Putes et fières de l'être !

« ProstituéEs est un métier, laissez-nous l’exercer ». « Légalisez notre profession » et bien d’autres slogans tels que « Où ! Quand ! Comment ! Combien je prends ! Le choix me revient ! Mon corps m’appartient ! »… sont autant de revendications qui mettent en exergue une attitude relative à la prostitution qui a tendance à prendre de l’ampleur en Europe et en France. Que recouvre ce positionnement ? Quelles sont les motivations qui animent ceux et celles qui se définissent comme des « prostituéEs professionnelles » ou encore des « sex-workers » ?

Qu’est ce que la prostitution ? Un acte forcé ? Un simple échange de sexe moyennant rémunération financière et/ou matérielle ? Une opération commerciale qui réduit le corps féminin ou masculin à un objet de transaction financière ? Acte de consommation où ceux et celles qui s’y livrent sont au service du désir de la personne consommatrice ? De Domination d’un genre et d’une classe sociale sur un(e) autre ? Une activité qui avilit et déshumanise ceux et celles qui la pratiquent ? Ou au contraire, une libre disposition de son corps et de soi ? La conséquence d’un choix délibéré ? Une liberté ?

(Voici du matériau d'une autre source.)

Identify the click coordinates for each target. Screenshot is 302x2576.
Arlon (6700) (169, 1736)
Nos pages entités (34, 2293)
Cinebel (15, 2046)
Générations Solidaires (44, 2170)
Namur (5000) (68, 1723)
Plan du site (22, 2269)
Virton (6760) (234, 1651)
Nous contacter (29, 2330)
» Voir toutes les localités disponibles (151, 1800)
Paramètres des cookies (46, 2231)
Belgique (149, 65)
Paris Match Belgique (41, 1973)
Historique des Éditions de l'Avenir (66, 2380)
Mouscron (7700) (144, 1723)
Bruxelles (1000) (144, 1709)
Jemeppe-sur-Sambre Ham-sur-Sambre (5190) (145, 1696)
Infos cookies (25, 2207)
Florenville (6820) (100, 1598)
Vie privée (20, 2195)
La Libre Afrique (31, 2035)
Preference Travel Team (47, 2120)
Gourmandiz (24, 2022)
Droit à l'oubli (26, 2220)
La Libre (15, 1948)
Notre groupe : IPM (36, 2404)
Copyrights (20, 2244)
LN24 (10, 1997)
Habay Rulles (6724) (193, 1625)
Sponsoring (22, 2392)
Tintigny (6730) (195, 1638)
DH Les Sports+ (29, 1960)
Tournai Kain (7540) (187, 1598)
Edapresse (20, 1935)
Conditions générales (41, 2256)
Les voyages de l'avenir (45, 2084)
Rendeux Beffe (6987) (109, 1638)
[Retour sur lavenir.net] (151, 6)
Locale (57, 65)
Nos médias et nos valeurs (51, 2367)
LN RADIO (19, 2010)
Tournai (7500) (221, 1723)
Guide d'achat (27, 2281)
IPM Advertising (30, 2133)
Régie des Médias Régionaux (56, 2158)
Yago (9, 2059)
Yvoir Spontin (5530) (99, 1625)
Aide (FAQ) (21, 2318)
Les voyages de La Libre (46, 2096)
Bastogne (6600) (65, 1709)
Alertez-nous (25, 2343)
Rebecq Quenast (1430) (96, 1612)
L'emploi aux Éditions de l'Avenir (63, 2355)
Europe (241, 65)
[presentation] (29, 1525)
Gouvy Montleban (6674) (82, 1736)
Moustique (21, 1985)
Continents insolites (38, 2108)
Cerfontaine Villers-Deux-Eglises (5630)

Prostitution forcée équivaut à la négation de la dignité féminine et humaine…

Du point de vue des Abolitionnistes et notamment des féministes partisan(e)s d’une prostitution zéro, cette pratique est un acte « forcé, un « fléau » voire un vice qui pervertit la société. Cette vision moraliste conçoit la prostitution comme une exploitation voire une violence sexuelles. Les personnes qui se prostituent sont conçues comme des femmes pauvres, victimes de la domination masculine agissant sous la contrainte d’un besoin économique. Ainsi, « se prostituer, « c’est être un corps public, ce n’est plus avoir un corps privé » avancent celles pour qui l’échange de sexe contre de l’argent et sans engagement affectif est « incompatible avec la dignité de la personne humaine et avec ses droits fondamentaux (O.N.U.).

La Belgique, la Suède, l’Ecosse, la Norvège, la Finlande et la France (à partir de 1946. Loi « Marthe Richard »)… ont adopté une politique abolitionniste. Dans certains pays tels que l’Ecosse, la Suède, et la Norvège, le client est un criminel passible de prison.

Prostitution choisie, synonyme de liberté sexuelle et du droit à la vie privée…

Le second courant représenté par les partisan(e)s d’une prostitution choisie prônent la réglementation de cette pratique et sa dépénalisation rejetant ainsi l’idée d’une prostitution forcée et la victimisation des personnes qui s’adonnent à ce type d’activité. Les réglementaristes mettent en avant les grands principes universels libéraux : le droit à disposer de son corps, de vivre sa sexualité selon ses propres choix et préférences, le droit à la vie privée et à l’autonomie. Par ailleurs, ils/elles défendent l’idée selon laquelle la sexualité doit être un service rémunéré comme toute autre activité professionnelle. Car, d’une part, lorsqu’elle exercée librement, elle devient non stigmatisante. Et d’autre part, la légalisation permet d’assurer la sécurité des prosituéEs. Ce régime est en vigueur dans des pays tels que les Pays-Bas et l’Allemagne.

« Putes et fières de l’être », un mouvement en plein essor. Un processus en devenir…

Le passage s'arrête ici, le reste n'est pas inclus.